Can your children inherit your home if they are not yet 55?

Each community has different rules regarding this delicate situation. The Elderly Housing Act of 1995 requires communities 55 and older to have at least 80% of their residents age 55 or older. This means that 20% of residents could, hypothetically, be younger than that. Some communities over 55 may allow children to inherit a house in their community, but it is up to each community to decide. If you are unsure of the rules for a specific neighborhood, speak to a community representative or attorney to help you figure it out.

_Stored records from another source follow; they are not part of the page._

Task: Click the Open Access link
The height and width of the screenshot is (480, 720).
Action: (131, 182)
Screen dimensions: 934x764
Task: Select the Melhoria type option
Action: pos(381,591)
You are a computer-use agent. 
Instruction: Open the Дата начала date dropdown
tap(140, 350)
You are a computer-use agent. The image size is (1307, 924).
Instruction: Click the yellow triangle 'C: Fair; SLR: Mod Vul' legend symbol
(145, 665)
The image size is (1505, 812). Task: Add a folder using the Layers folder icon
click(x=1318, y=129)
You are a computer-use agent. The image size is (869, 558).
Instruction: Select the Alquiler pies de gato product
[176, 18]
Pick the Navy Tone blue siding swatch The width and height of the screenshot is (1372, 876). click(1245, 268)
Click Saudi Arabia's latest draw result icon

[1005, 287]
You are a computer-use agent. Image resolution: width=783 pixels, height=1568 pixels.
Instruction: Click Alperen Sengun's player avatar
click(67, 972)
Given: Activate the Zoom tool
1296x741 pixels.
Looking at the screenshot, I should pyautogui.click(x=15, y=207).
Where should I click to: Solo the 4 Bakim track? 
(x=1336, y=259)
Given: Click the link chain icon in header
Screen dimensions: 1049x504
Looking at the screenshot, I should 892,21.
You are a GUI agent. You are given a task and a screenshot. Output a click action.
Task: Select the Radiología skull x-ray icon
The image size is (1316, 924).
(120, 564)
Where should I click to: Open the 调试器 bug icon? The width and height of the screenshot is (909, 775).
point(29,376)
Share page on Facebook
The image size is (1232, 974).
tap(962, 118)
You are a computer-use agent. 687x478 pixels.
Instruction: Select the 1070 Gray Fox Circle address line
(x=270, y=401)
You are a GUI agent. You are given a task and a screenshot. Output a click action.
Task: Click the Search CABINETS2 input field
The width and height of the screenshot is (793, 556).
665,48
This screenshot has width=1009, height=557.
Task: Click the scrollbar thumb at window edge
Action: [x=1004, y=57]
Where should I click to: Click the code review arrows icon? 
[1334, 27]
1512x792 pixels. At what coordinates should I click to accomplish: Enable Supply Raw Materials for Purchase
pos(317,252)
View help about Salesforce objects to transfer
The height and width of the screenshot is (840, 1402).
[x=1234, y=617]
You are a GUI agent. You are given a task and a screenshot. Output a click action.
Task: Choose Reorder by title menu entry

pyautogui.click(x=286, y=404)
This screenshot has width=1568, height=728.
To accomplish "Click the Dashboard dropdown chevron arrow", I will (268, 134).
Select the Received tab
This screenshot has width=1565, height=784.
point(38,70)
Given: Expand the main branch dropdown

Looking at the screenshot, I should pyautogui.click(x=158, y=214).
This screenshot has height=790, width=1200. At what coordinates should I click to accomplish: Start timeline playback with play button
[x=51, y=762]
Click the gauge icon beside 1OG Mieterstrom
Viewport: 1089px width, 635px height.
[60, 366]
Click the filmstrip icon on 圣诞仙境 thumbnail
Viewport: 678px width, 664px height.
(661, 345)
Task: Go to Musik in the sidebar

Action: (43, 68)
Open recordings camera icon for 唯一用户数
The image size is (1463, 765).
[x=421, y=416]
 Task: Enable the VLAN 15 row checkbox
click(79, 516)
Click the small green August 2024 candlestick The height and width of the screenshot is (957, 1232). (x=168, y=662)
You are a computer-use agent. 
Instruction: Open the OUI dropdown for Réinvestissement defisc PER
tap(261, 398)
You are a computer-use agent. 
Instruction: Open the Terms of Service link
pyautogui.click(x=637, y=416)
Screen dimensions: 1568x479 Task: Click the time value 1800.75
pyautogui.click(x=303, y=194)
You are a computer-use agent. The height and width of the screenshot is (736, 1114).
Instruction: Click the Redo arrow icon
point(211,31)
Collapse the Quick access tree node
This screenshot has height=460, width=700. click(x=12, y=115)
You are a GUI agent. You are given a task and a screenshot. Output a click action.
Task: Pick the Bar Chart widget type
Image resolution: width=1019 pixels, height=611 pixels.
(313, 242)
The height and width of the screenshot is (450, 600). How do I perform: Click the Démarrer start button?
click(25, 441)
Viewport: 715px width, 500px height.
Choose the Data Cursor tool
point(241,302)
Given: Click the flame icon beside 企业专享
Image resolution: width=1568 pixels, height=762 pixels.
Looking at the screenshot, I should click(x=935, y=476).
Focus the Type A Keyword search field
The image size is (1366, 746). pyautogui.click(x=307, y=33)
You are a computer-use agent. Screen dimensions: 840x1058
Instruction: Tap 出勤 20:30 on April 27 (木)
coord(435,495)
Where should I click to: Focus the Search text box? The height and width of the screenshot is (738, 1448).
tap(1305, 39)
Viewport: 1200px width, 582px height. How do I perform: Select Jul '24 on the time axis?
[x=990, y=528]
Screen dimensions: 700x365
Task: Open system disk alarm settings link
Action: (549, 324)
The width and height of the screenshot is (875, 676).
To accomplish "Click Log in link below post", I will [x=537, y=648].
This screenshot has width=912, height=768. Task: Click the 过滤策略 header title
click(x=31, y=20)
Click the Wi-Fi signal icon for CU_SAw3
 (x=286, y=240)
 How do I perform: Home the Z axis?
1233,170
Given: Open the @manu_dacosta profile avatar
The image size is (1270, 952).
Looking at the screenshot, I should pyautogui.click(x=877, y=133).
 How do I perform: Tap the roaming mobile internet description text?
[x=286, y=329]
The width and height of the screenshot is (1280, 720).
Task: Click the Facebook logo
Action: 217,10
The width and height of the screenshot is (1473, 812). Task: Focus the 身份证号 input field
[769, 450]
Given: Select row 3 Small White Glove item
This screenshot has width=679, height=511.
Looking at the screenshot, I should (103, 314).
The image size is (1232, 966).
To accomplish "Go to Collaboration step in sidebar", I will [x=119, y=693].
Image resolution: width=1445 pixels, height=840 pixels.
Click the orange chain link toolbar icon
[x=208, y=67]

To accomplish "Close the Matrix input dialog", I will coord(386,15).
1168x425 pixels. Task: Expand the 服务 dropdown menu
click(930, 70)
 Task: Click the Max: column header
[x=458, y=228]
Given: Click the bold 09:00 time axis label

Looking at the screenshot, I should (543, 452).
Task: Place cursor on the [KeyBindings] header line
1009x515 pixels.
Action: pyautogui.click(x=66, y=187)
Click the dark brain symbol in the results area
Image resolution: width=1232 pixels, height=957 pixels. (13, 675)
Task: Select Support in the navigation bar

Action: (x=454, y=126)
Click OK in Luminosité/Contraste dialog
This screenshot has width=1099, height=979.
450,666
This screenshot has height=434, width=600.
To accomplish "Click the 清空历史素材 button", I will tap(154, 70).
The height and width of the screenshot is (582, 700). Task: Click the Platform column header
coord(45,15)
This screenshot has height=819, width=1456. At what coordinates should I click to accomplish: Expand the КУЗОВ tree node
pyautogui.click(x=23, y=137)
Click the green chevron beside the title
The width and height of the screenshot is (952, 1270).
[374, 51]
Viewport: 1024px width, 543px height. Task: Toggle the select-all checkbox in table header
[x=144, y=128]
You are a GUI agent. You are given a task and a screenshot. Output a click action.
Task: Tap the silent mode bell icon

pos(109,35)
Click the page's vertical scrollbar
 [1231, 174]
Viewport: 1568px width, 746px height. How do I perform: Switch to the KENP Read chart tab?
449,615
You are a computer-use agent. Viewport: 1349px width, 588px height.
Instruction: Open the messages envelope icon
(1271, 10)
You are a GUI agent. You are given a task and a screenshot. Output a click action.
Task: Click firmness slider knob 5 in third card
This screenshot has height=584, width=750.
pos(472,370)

Advantages and disadvantages of living in a 55+ community

A community of adults 55 or older can be a great option for mature buyers. However, the lifestyle may not be suitable for everyone. Here are some advantages and disadvantages of living in these communities.

Advantages

  • Neighbors at a similar life stage: Being a resident of a 55+ community means that most of your neighbors are 55 or older. So you can be sure that you will have at least as much in common with your fellow citizens – and probably more.
  • Amenities and socialization: Regardless of the type of development, from luxury resort to RV park, more than 55 communities are designed to meet the needs of older residents. Most have a range of amenities to enhance the lives of their residents, including indoor and outdoor fitness facilities, organized activities and clubs, and often entertainment and dining options.
  • Peace and quiet: Without children or young families in the neighborhood, your neighborhood will inevitably feel calmer and calmer.

The inconvenients

  • HOA fees and other costs: It’s convenient to have many services and amenities in your neighborhood, but it can be very expensive. The fees associated with working adult communities can be high, often costing thousands of dollars a month.
  • Lots of rules: Like any HOA-run community, these developments usually come with strict rules to follow, ranging from the appearance of a home’s exterior to specific quiet times. If you prefer the freedom to live without such restrictions, this lifestyle might not be for you.
  • Lack of diversity: People who enjoy living with other people like themselves will enjoy the 55+ lifestyle. People who like to be surrounded by more age and lifestyle diversity probably won’t.

At the end of the line

Living in a 55+ community can be a great option for people in this age range. If you are considering any of these communities, do your research to determine which locations and amenities are best for you. “Find out what’s out there, where the communities are, what house designs are on offer, and how much the houses can cost,” says Krohn. “But that’s just the beginning. You have to go out and visit communities, enter homes, talk to employees. It’s also a good idea to find a real estate agent with experience in the communities you’re interested in.